Saya memulai dengan mengenalkan bagaimana teknologi seperti Internet of Things (IoT), cloud computing, dan AI telah merevolusi hidup kita. Tapi, semua itu ibarat pisau bermata dua. IoT menghubungkan segala hal, mulai dari kulkas sampai CCTV, tapi banyak di antaranya tak punya sistem keamanan yang layak. AI bisa mendeteksi pola serangan lebih cepat, tapi juga bisa digunakan untuk menciptakan serangan phishing yang lebih meyakinkan, bahkan suara palsu (deepfake) dari atasan kita.
Salah satu bagian penting yang saya bahas adalah bagaimana kejahatan siber sudah menjadi industri. Ada yang disebut Ransomware-as-a-Service—ya, betul, semacam “franchise” kejahatan siber di mana siapa saja bisa menyewa layanan untuk menyerang orang lain. Bahkan, orang yang tak bisa koding pun kini bisa jadi penjahat siber berkat platform gelap seperti itu.
UKM, yang seharusnya jadi tulang punggung ekonomi, justru jadi target paling empuk. Banyak dari mereka berpikir, “Ah, usaha saya kecil, siapa yang mau repot-repot nge-hack?” Justru karena mereka kecil dan keamanannya lemah, pelaku lebih senang menyerang mereka. Lebih gampang, cepat dapat hasil, dan korban cenderung membayar karena tak siap.
Saya juga menggali kasus-kasus besar, seperti kebocoran data oleh peretas bernama Bjorka di Indonesia. Bagaimana data jutaan orang, termasuk data pejabat dan lembaga negara, bocor dan diperjualbelikan. Efeknya bukan hanya reputasi pemerintah yang tercoreng, tapi juga kepercayaan publik yang terkikis.
Dari sini, saya ingin menegaskan: serangan siber bukan hanya persoalan teknologi. Ini soal kepemimpinan, soal budaya organisasi, dan soal kesadaran kolektif. Kita sering kali tergoda menganggap “IT security” sebagai tugas bagian IT saja. Padahal, keamanan siber adalah tanggung jawab semua orang. Bahkan, banyak insiden justru dimulai dari kesalahan manusia—klik tautan mencurigakan, pakai password yang sama di semua akun, atau login di WiFi umum.
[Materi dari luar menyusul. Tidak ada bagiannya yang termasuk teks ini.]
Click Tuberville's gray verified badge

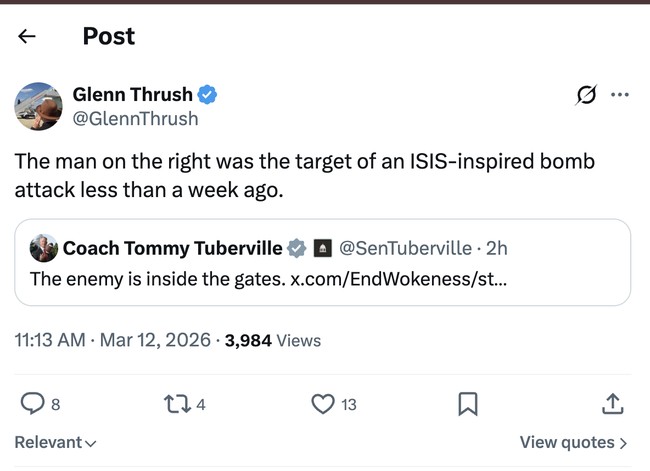pyautogui.click(x=297, y=248)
Dalam salah satu bab, saya menulis, “Ancaman siber bukan hanya soal sistem yang dibobol, tapi juga soal kepercayaan yang dirusak.” Kalimat ini lahir dari observasi bahwa setelah serangan terjadi, yang paling sulit pulih bukan data atau uang, tapi rasa aman pengguna.
Lalu, apakah kita tak bisa menang dalam perang digital ini? Bisa. Dan itulah pesan optimis dari buku ini. Ada banyak langkah nyata yang bisa kita lakukan: dari membangun budaya keamanan, melatih karyawan, hingga mengadopsi prinsip zero-trust. Teknologi keamanan seperti enkripsi, firewall, dan pemantauan aktivitas anomali juga kini semakin canggih dan terjangkau.
Tapi semua itu akan sia-sia tanpa satu hal: kesadaran. Kesadaran bahwa dunia digital bukan ruang kosong. Ia penuh celah, penuh pengintai, dan penuh risiko. Tapi, seperti kata pepatah: kapal tak akan karam hanya karena air di luar, tapi karena air yang masuk ke dalam. Kita harus menjaga agar air itu tak masuk.
Akhir kata, buku ini saya tulis bukan untuk menakut-nakuti. Justru sebaliknya, saya ingin membekali pembaca agar lebih siap, lebih tenang, dan lebih strategis dalam menghadapi era yang semakin digital. Karena dalam dunia yang makin terkoneksi ini, keamanan bukanlah pilihan—melainkan kebutuhan.